QUOTED TEXT
----

Why has Behemoth frontman Nergal ditched corpsepaint for an acoustic guitar?

A press shot of Me and that Man

It sounds like the start of an unlikely joke: a Polish Satanist and a British expat walk in into a hotel bar… But then, everything about Me And That Man screams ‘unlikely’, from the two men behind it to the music they make.

You’ll know at least one of those men. Adam ‘Nergal’ Darski has been the singer, guitarist and driving force of Polish extreme metal juggernaut Behemoth for the last 25 years. The person sitting across the table from him in the bar of this painfully hip east London hotel is a different matter. You probably won’t be aware of John Porter – a 60-something West Midlander-turned- Polish resident – unless you’ve followed the Eastern European rock scene closely for the last 40 years.

But this odd couple have made one of the most intriguing records you’ll hear this year. Me And That Man’s debut album, Songs Of Love And Death, takes its cues from the blues and country, from Nick Cave & The Bad Seeds and Johnny Cash and Leonard Cohen. For Nergal, at least, it’s not so much a left turn as him suddenly yanking on the handbrake, spinning the car around and tearing off in the opposite direction in a cloud of dust.

“I’ve earned the freedom to do this,” says Nergal, above the on-trend pop music drifting down from the hotel’s speakers. “I’ve earned my credibility. People know that I’m just jumping from flower to flower. I’m trying out new things. I couldn’t have done this 15 years ago – I didn’t have the self-confidence that I have now.”

Me And That Man aren’t Behemoth. They’re not even metal in any recognisable sense of the term. What they are is the sound of one man spreading his dark wings wide.

It’s somewhat odd that it took a Pole and a Brit to make an album of true gothic Americana. The idea of Me And That Man had been brewing in the darker recesses of Nergal’s head for at least a decade. Originally, he envisaged it as a covers band dusting down old country and blues songs, and giving them a black-hearted spin, but couldn’t find the time due to his duties with Behemoth.

Then, two years ago, the itch got too great to leave unscratched. Nergal was aware of John Porter – the Englishman had carved out a successful career in Poland since moving there in the 70s. John’s last album had come out on Mystic Production, Behemoth’s Polish label. In Nergal’s head, he would be the perfect collaborator.

“He called me up,” grins John, “and said [deep mock-Satanic voice], ‘Would you like to meet me?’ I was intrigued, ’cos obviously he’s the enfant terrible of the Polish scene. We met in a Greek restaurant and he said, ‘What do you think about doing something together?’ And here we are.”

Songs Of Love And Death is a meeting of very independent minds – they brought their own ideas to the table, and split the vocals 5050. Nergal freely admits he didn’t anticipate the scale of the challenge. “I had to open up and not be this little shy guy. I was a little scared. I thought, ‘I’d rather just back off and let him do what he does best.’ But then I started breaking in with some choruses: [sings] ‘Whoa-whoa-oh!’ That’s when I thought maybe I could do it.”

----

GIVEN RECORDS
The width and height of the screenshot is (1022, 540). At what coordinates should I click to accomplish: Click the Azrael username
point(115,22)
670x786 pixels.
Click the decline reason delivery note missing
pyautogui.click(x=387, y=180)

----

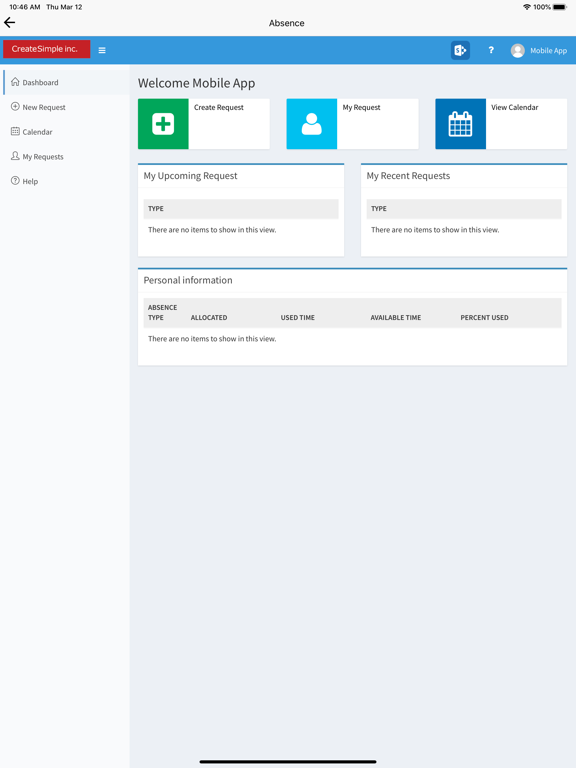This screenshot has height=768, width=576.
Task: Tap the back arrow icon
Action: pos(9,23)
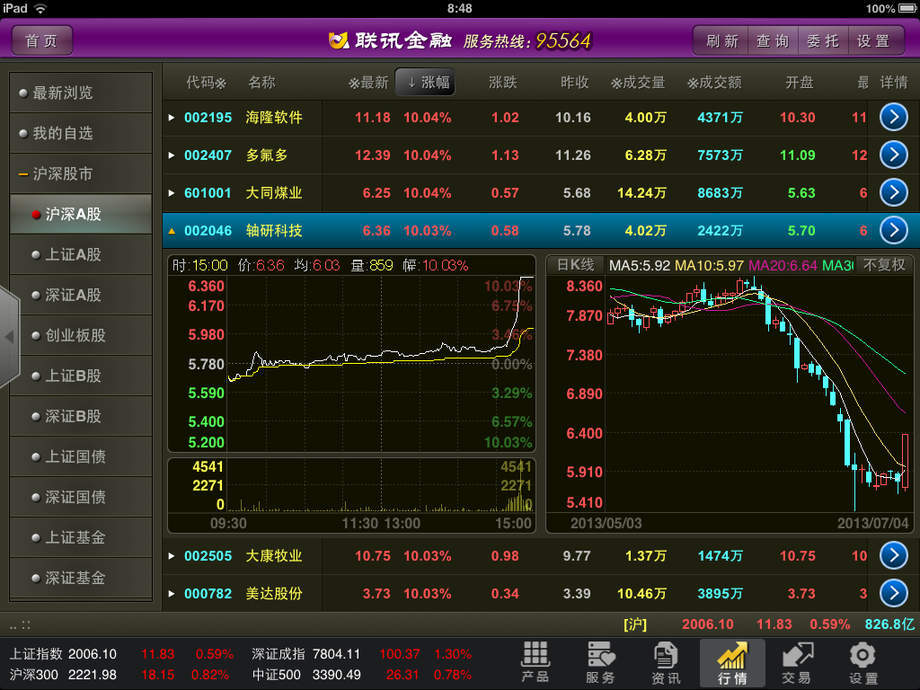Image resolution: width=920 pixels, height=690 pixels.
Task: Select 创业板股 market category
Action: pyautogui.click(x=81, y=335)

----

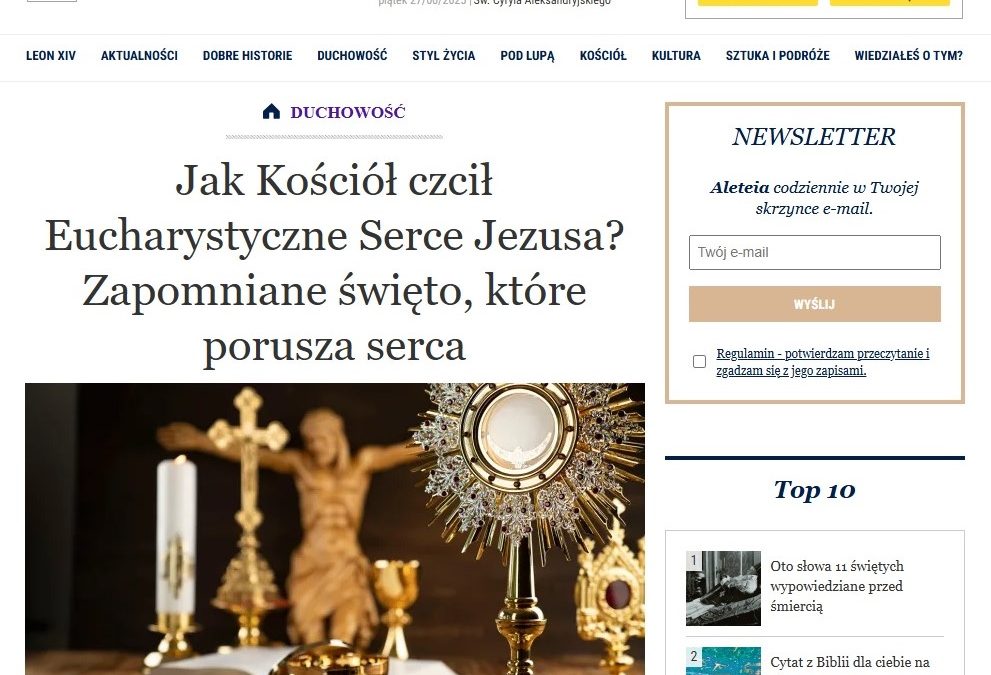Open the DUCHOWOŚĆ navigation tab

----

TASK REQUIREMENTS
(1) List the musical acts the article about Nergal and John Porter names as sources that Songs Of Love And Death takes its cues from.
(2) Shorten the paragraph in the article about Nergal and John Porter that begins "You'll know at least one of those men," keeping its main facts.
(3) Write the next part of the article about Nergal and John Porter, picking up after its final paragraph.
The lines after the article are not needed for anything here.

RESULTS FOR EACH TASK
(1)
Nick Cave & The Bad Seeds
Johnny Cash
Leonard Cohen

(2) Adam 'Nergal' Darski has been the singer, guitarist and driving force of the Polish extreme metal band Behemoth for 25 years. John Porter sits across from him in an east London hotel bar. Porter is a West Midlander in his 60s who now lives in Poland. He is likely known only to people who have followed the Eastern European rock scene closely for the past 40 years.

(3)
Unlike the ornate musical and lyrical concepts that run through Behemoth albums, there’s no underlying theme here beyond a fascination with darkness and death. But that darkness is as much a part of Nergal as the tattoos that adorn his arms. ‘My church is black, my Christ is cold’, he intones on opening track My Church Is Black, like an occult Johnny Cash.

“I never sat down with a pen and a sheet of paper and went, ‘OK, let’s write about this…’” he says. “I just did it. Obviously, it was never going to be funny, happy, mass-appeal music. That darkness is just there.”

On paper, the gulf between Nergal and his current musical partner is vast. Where the Behemoth frontman is the extreme metal rock star incarnate, the Lichfield-born John is a 66-year-old Manchester United supporter with a bone-dry sense of humour. But while the two of them come from completely different places, they’ve managed to find some common ground.

“I don’t like that music at all,” he says, nodding towards Nergal. “But I respect somebody who has strived for more than 20 years to get where he is. Not everybody rips up a Bible onstage and then everyone hears about it. There aren’t many protesting musicians in Poland. It’s good to have someone like Nergal going [rough approximation of extreme metal singing] ‘Yeeearrrrgghhhh!’

Given Nergal’s penchant for provocation, Me And That Man could have been designed purely to test the more blinkered sections of Behemoth’s audience. Or even piss them off.

“It’s not designed to, no,” says Nergal. “But it does the job for sure. The intention was, ‘Hey, let’s get together and play some music.’ Then it started growing: ‘Hey, it would be cool if it looked this way, and when we play live it’s going to be like this.’ But people have this fucking tendency to get irritated and offended.”

“People like to get offended,” adds John. “It’s what the internet was invented for.”

If you want a snapshot of MATM’s aesthetic, then just watch the video for My Church Is Black. A weird, NSFW clip set in a dreamlike Twin Peaks-esque strip club populated by writhing women and corpulent old men, it’s where arty pretension meets earthy provocation.

“Some people think it’s arty, others think it’s disturbing. That’s what I like about it,” says Nergal. “But it’s not there to provoke people. To me, it’s just beauty. Even the fat old man is part of the beauty of the video. But some people will see it as sexist because of the naked women.”

“But then it was a woman [video director Olga Czyzykiewicz] who thought up the whole scenario,” John chips in.

“What about the naked men?” Nergal adds.

The video does indeed include male nudity, albeit of a fairly vanilla variety. Nergal himself appears in the flesh at the clip’s climax, though he is shot from behind, in shadow.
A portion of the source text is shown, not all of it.